I think that it’s a blessing from God and I’m really proud to have successfully done this. It is going to bring health, guidance and good luck to my family.
The main event of the day was the blessing of the waters, marked by the race to retrieve the holy cross tossed off the pier by Reverend Father Eleftherios Tatsis from the Holy Monastery of Panagia Kamariani at Red Hill.
By coincidence, the lucky-dip was won by Rev Fr Tatsis’ grandson, 16 year-old Nicholas Petropoulos of Safety Beach
“I think that it’s a blessing from God and I’m really proud to have successfully done this. It is going to bring health, guidance and good luck to my family. It’s a big honour,” Nicholas said.
“I thought I was going to get it, I’ve wanted it so bad since I was a little boy,” he said.
A beaming pappou, Rev Fr Eleftherios expressed his pride for both his grandson, and the hundreds of Greek-Australian youth who turned out to honour the day.
“It’s my great joy not only that my grandson got the cross, but that so many second and third generation young people come here, fill up the pier without offer of reward, and try their luck to retrieve the cross,” he said.
The Theophania has been celebrated on the Mornington Peninsula with a race to retrieve the cross from the water for over 40 years.
Tradition says that the person who retrieves the cross will be blessed with health and good fortune for the year ahead.
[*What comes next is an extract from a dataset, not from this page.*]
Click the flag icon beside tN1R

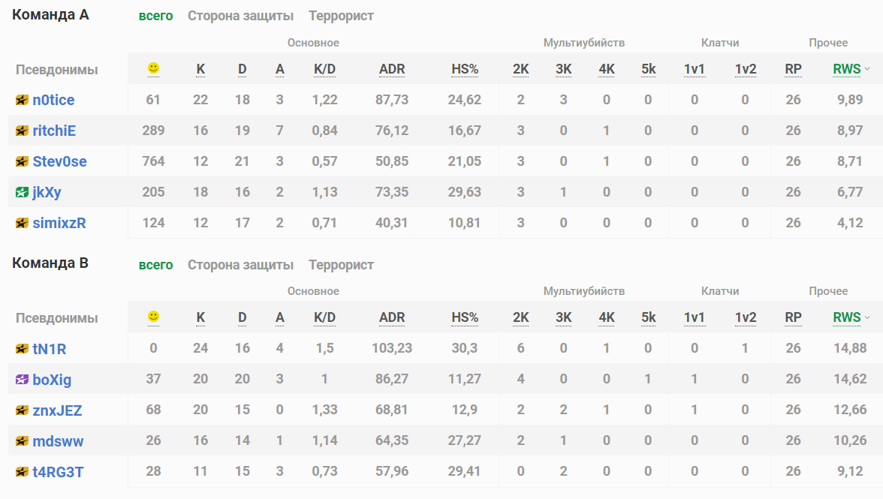point(21,349)
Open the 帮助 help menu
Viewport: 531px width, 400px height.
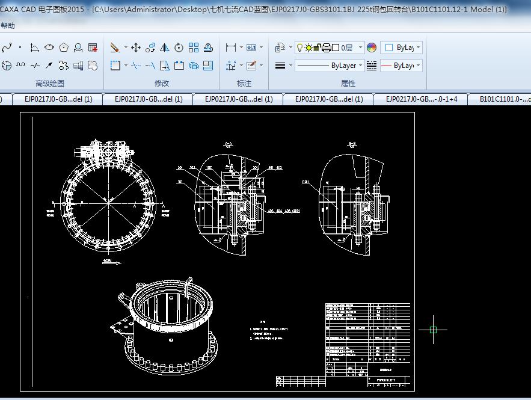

It is also considered good luck for others to kiss the holy cross.
“My father, who was a priest, used to say, ‘today take water from wherever you want and it will be a blessing, because God has blessed this day’,” said Rev Fr Eleftherios.
The holiness of the day was not lost on the participants either, in particular 41 year-old Steve Gialis who returned to jump at Rye, having won the race for the cross in 2008.
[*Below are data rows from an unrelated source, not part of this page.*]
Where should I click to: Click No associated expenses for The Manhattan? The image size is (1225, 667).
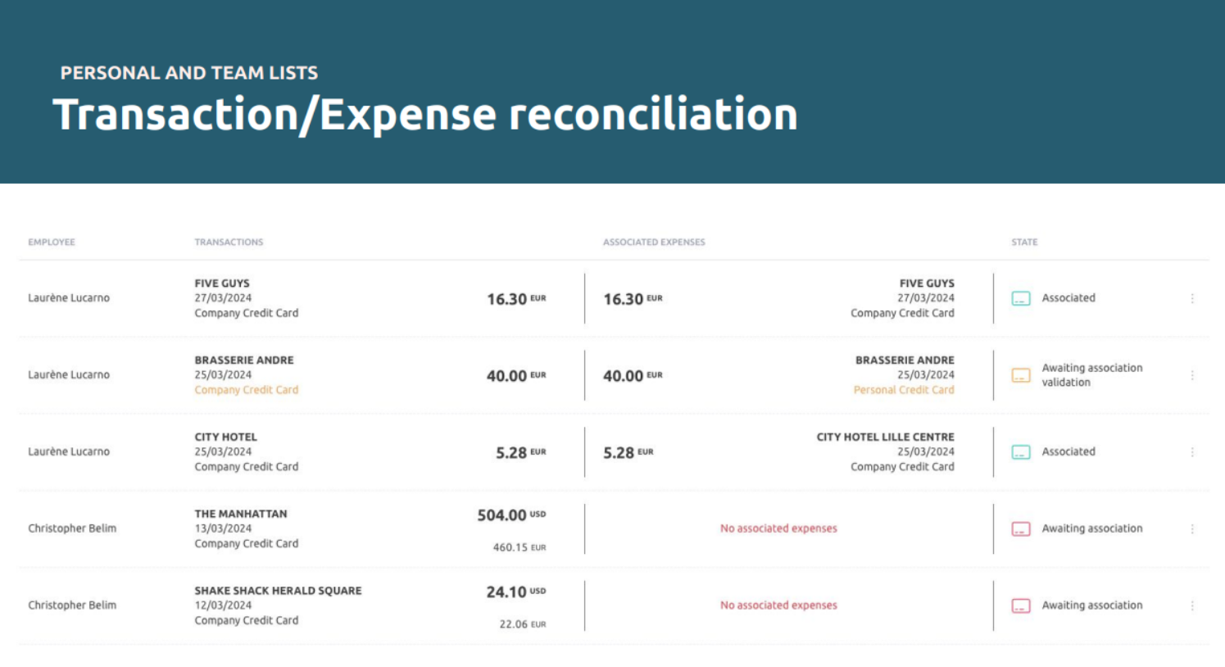(778, 529)

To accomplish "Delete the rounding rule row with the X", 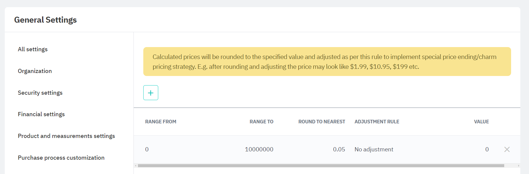I will point(507,149).
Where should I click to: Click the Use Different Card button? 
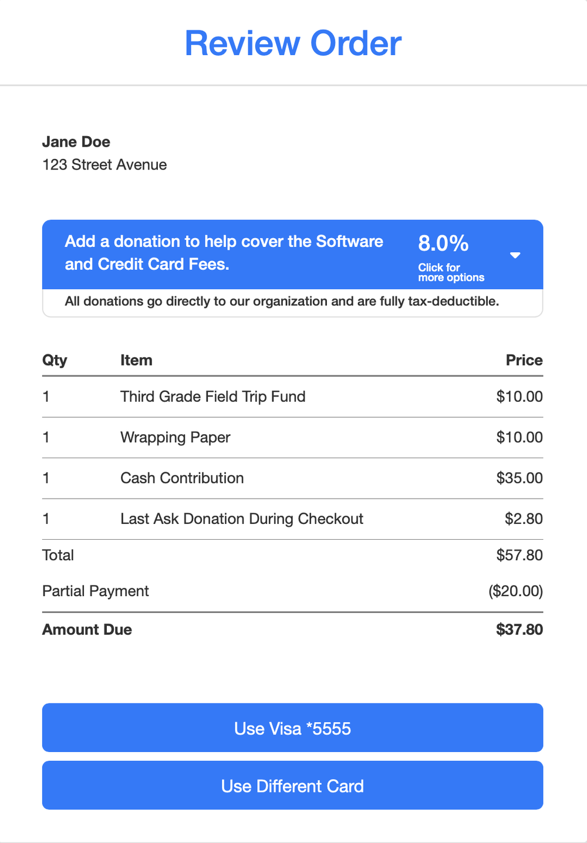point(292,785)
“Quite honestly I think there was someone up there looking over me and my family,” Gialis said of the year following his victory.
Following the lucky-dip the festivities carried on into the afternoon with thousands gathering on the Rye foreshore to share in the food, drinks and festivities. Souvlakia and loukoumades were in abundance as many danced the afternoon away to Zagorisia, Epirotika and Kalamatiana.
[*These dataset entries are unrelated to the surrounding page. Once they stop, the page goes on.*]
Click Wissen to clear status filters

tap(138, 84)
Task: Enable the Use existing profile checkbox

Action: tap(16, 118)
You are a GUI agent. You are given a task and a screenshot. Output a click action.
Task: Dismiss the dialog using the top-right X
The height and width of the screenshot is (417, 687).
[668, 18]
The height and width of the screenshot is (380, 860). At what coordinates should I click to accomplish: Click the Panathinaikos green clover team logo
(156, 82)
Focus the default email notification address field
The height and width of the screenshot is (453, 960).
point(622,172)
The event was even supported by the Rye police, with Leading Senior Constable Terri O’Callaghan, who recently travelled to Greece, paying her customary visit and allowing herself to indulge in some of the Greek delicacies.
“Normally there’s police here for the whole day but unfortunately due to staff shortages there couldn’t be this year.
I’ve been for the last 10 years so just thought I would call across now to have a quick look.
I think it’s great, and the Greeks certainly do it well,” she said.
Meanwhile, similar festivities were happening further north where Acting Premier Rob Hulls and Greek Consul-General Christos Salamanis witnessed Kostas Mavroyiannis of Burwood retrieve the cross launched from the Frankston pier by Bishop Ezekiel.